##### PROVIDED RECORDS #####

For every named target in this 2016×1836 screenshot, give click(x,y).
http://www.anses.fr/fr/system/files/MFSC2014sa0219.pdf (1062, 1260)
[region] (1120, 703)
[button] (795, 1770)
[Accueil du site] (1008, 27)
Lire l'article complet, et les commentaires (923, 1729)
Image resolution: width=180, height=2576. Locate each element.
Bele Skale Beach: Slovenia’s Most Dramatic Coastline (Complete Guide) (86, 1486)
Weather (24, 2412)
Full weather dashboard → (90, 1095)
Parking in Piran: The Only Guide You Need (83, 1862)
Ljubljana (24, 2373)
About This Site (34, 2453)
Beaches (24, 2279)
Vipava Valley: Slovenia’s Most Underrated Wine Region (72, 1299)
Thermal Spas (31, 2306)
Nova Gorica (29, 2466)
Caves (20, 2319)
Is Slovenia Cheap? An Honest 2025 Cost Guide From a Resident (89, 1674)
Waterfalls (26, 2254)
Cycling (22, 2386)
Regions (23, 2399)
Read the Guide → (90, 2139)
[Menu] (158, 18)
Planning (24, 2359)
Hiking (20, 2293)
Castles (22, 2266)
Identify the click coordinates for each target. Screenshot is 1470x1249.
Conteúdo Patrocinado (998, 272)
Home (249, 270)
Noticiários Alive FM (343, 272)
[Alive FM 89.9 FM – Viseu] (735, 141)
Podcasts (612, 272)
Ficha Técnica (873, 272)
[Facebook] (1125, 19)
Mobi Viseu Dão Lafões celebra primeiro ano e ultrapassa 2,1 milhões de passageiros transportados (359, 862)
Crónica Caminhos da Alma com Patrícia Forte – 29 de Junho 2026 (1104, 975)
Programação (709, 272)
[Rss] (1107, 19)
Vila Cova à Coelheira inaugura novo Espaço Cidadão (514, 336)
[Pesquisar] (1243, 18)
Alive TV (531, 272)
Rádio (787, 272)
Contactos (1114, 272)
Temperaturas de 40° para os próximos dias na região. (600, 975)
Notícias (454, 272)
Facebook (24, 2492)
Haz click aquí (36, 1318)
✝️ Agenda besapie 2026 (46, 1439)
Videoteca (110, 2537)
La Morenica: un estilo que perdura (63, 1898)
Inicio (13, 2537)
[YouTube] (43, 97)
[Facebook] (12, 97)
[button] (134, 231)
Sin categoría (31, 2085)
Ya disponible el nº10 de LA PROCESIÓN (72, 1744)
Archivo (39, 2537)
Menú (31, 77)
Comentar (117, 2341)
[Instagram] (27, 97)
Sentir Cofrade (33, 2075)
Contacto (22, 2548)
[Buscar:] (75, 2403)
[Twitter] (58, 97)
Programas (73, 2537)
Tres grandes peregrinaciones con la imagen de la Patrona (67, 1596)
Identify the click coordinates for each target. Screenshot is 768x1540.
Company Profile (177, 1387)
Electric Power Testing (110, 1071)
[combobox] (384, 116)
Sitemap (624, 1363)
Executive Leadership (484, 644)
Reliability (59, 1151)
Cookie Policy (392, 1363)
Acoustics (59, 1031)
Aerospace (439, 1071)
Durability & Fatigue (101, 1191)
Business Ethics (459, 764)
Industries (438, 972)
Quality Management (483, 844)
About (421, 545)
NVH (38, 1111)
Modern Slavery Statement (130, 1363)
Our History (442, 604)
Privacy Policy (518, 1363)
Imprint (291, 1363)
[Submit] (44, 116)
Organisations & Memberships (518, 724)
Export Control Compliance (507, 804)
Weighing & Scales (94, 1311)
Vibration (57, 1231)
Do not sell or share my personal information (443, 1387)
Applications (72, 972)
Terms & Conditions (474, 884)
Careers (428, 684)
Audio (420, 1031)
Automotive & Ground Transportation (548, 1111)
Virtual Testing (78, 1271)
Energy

#####

* _TASK REQUIREMENTS_
Go through the records above and copy each one exactly.

* _RESPONSE TO THIS EXERCISE_
For every named target in this 2016×1836 screenshot, give click(x,y).
http://www.anses.fr/fr/system/files/MFSC2014sa0219.pdf (1062, 1260)
[region] (1120, 703)
[button] (795, 1770)
[Accueil du site] (1008, 27)
Lire l'article complet, et les commentaires (923, 1729)
Image resolution: width=180, height=2576. Locate each element.
Bele Skale Beach: Slovenia’s Most Dramatic Coastline (Complete Guide) (86, 1486)
Weather (24, 2412)
Full weather dashboard → (90, 1095)
Parking in Piran: The Only Guide You Need (83, 1862)
Ljubljana (24, 2373)
About This Site (34, 2453)
Beaches (24, 2279)
Vipava Valley: Slovenia’s Most Underrated Wine Region (72, 1299)
Thermal Spas (31, 2306)
Nova Gorica (29, 2466)
Caves (20, 2319)
Is Slovenia Cheap? An Honest 2025 Cost Guide From a Resident (89, 1674)
Waterfalls (26, 2254)
Cycling (22, 2386)
Regions (23, 2399)
Read the Guide → (90, 2139)
[Menu] (158, 18)
Planning (24, 2359)
Hiking (20, 2293)
Castles (22, 2266)
Identify the click coordinates for each target. Screenshot is 1470x1249.
Conteúdo Patrocinado (998, 272)
Home (249, 270)
Noticiários Alive FM (343, 272)
[Alive FM 89.9 FM – Viseu] (735, 141)
Podcasts (612, 272)
Ficha Técnica (873, 272)
[Facebook] (1125, 19)
Mobi Viseu Dão Lafões celebra primeiro ano e ultrapassa 2,1 milhões de passageiros transportados (359, 862)
Crónica Caminhos da Alma com Patrícia Forte – 29 de Junho 2026 (1104, 975)
Programação (709, 272)
[Rss] (1107, 19)
Vila Cova à Coelheira inaugura novo Espaço Cidadão (514, 336)
[Pesquisar] (1243, 18)
Alive TV (531, 272)
Rádio (787, 272)
Contactos (1114, 272)
Temperaturas de 40° para os próximos dias na região. (600, 975)
Notícias (454, 272)
Facebook (24, 2492)
Haz click aquí (36, 1318)
✝️ Agenda besapie 2026 (46, 1439)
Videoteca (110, 2537)
La Morenica: un estilo que perdura (63, 1898)
Inicio (13, 2537)
[YouTube] (43, 97)
[Facebook] (12, 97)
[button] (134, 231)
Sin categoría (31, 2085)
Ya disponible el nº10 de LA PROCESIÓN (72, 1744)
Archivo (39, 2537)
Menú (31, 77)
Comentar (117, 2341)
[Instagram] (27, 97)
Sentir Cofrade (33, 2075)
Contacto (22, 2548)
[Buscar:] (75, 2403)
[Twitter] (58, 97)
Programas (73, 2537)
Tres grandes peregrinaciones con la imagen de la Patrona (67, 1596)
Identify the click coordinates for each target. Screenshot is 768x1540.
Company Profile (177, 1387)
Electric Power Testing (110, 1071)
[combobox] (384, 116)
Sitemap (624, 1363)
Executive Leadership (484, 644)
Reliability (59, 1151)
Cookie Policy (392, 1363)
Acoustics (59, 1031)
Aerospace (439, 1071)
Durability & Fatigue (101, 1191)
Business Ethics (459, 764)
Industries (438, 972)
Quality Management (483, 844)
About (421, 545)
NVH (38, 1111)
Modern Slavery Statement (130, 1363)
Our History (442, 604)
Privacy Policy (518, 1363)
Imprint (291, 1363)
[Submit] (44, 116)
Organisations & Memberships (518, 724)
Export Control Compliance (507, 804)
Weighing & Scales (94, 1311)
Vibration (57, 1231)
Do not sell or share my personal information (443, 1387)
Applications (72, 972)
Terms & Conditions (474, 884)
Careers (428, 684)
Audio (420, 1031)
Automotive & Ground Transportation (548, 1111)
Virtual Testing (78, 1271)
Energy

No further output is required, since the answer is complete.